Aller au contenu

Qu’est qu’un CARTEL dans la démarche de formation psychanalytique

Qu’est qu’un CARTEL dans la démarche de formation psychanalytique

Un Cartel est un dispositif privilégié d’étude de la psychanalyse constitué de quatre personnes plus Une qui se forme pour une durée déterminée d’environ un an.

Le jeudi 16 octobre 2025 commence notre premier Cartel. 

Nous nous sommes donc réunies à Paris, entre analystes pour élaborer un savoir d’étude : psychanalytique, théorique, clinique ou politique dans le cadre de l’association : Analyse Freudienne ; respectant le thème de l’année 2025-26.

C’est en 1964 que Lacan fonde son Ecole en inventant ce dispositif de base servant de socle à la formation du psychanalyste auquel nous pouvons ajouter : l’adhésion à une association et le suivi d’une supervision, appelée aussi contrôle avec l’un de ses pairs.

Cette possible et bienvenue mise à ciel ouvert à l’occasion par exemple d’une séance de travail pourra être également énoncée selon le désir de chaque cartellisant afin d’y trouver sa résolution.

Ici, pas de maître détenant un savoir par avance, pas non plus de disciple passif, mais bien plutôt un temps où chaque analyste va se mettre au travail en quête d’un bout de savoir nouveau afin  d’en produire quelque chose. Une trouvaille propre à chacun peut avoir ainsi, effet de formation.

Cette tâche à réaliser au sein de l’association Analyse Freudienne, peut aussi au bout d’un an, être renouvelée une fois si besoin.

L’enseignement de Lacan via Freud et quelques autres, seront ô combien sollicités pour découvrir et redécouvrir ce qui fait boussole en pratiquant une lecture mise en relation avec notre époque.
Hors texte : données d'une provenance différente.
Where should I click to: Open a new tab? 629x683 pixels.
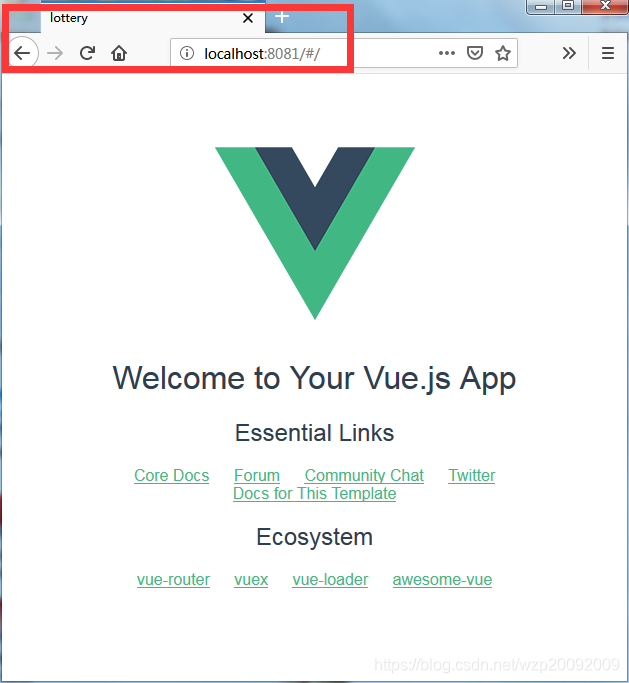pyautogui.click(x=282, y=17)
De fait, un enseignement non figé, vivant qui donnera de l’élan à la pensée décomplexée de ses effets imaginaires. 

Déchiffrer les dires de chaque cartellisant n’est-ce-pas solliciter pour soi une ouverture vers son inconscient, si résistant à notre quête de vérité ? Pour se faire, il sera nécessaire aussi de s’exprimer spontanément par ses associations libres, en évoquant des moments de transfert dans sa clinique, pas évidents à soutenir.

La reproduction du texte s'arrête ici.